Viktor Orban veut se battre pour la liberté de pensée

Strasbourg, 19/05/2015 (Agence Europe) - Venu devant l'assemblée plénière pour justifier ses propos ambigus sur la peine de mort et sa consultation publique tendancieuse sur l'immigration, le Premier ministre hongrois, Viktor Orban, a échoué à apaiser les préoccupations du Parlement européen, mardi 19 mai à Strasbourg, préférant poursuivre sur la voie de la provocation devant un hémicycle médusé.

« La Hongrie est l'État membre qui a été examiné le plus souvent en matière d'État de droit: ordre public et immigration sont des thèmes très importants d'un intérêt commun pour nous tous. Les Hongrois vont droit au but lorsqu'ils parlent de sujets difficiles. Lorsque nous parlons de peine de mort, d'immigration, nous sommes francs et nous pensons que le politiquement correct n'a pas sa place. Nous voulons être francs quand nous voulons dire que l'Europe reste le continent des Européens et la Hongrie le pays des Hongrois », a d'emblée lancé M. Orban, s'exprimant après les leaders des groupes politiques qui ont tous, à l'exception du PPE (groupe auquel est rattaché son parti, le Fidesz) et du CRE, vilipendé le Premier ministre hongrois.

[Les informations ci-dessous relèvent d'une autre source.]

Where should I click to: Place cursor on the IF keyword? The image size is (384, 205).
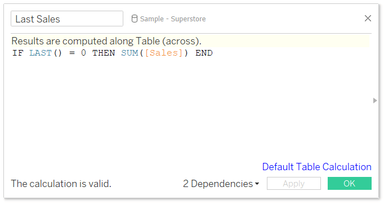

Sur l'immigration, M. Orban a jeté un pavé dans la mare, fustigeant la récente proposition de la Commission pour résoudre la crise migratoire en Méditerranée. « Nous devons faire la distinction entre la libre circulation et l'immigration, entre les migrants pour des raisons économiques et les demandeurs d'asile. Malheureusement en Hongrie, nous ne pouvons pas donner d'emploi à tous ces immigrés. La Hongrie a toutes les raisons d'agir. La proposition de la Commission est absurde, à la limite de la folie. Nous pensons que cela est très dangereux », a-t-il expliqué. « L'immigration est un défi de masse. Par rapport à 2010, l'immigration a été multipliée par trois, par vingt, si nous prenons en compte l'immigration clandestine. Les États membres doivent pouvoir protéger leurs frontières. Les quotas ne feront qu'amener davantage de personnes en Europe. C'est une mesure incitative pour les trafiquants et les passeurs, je pense qu'il faut qu'on laisse aux États membres la décision de choisir. Nous sommes un peuple chrétien. La Hongrie doit protéger ses frontières. Nous ne voulons pas devenir un pays de destination pour les immigrés clandestins », a poursuivi M. Orban, soulignant qu'en matière de demande d'asile, la Hongrie est numéro deux par rapport au PIB par habitant.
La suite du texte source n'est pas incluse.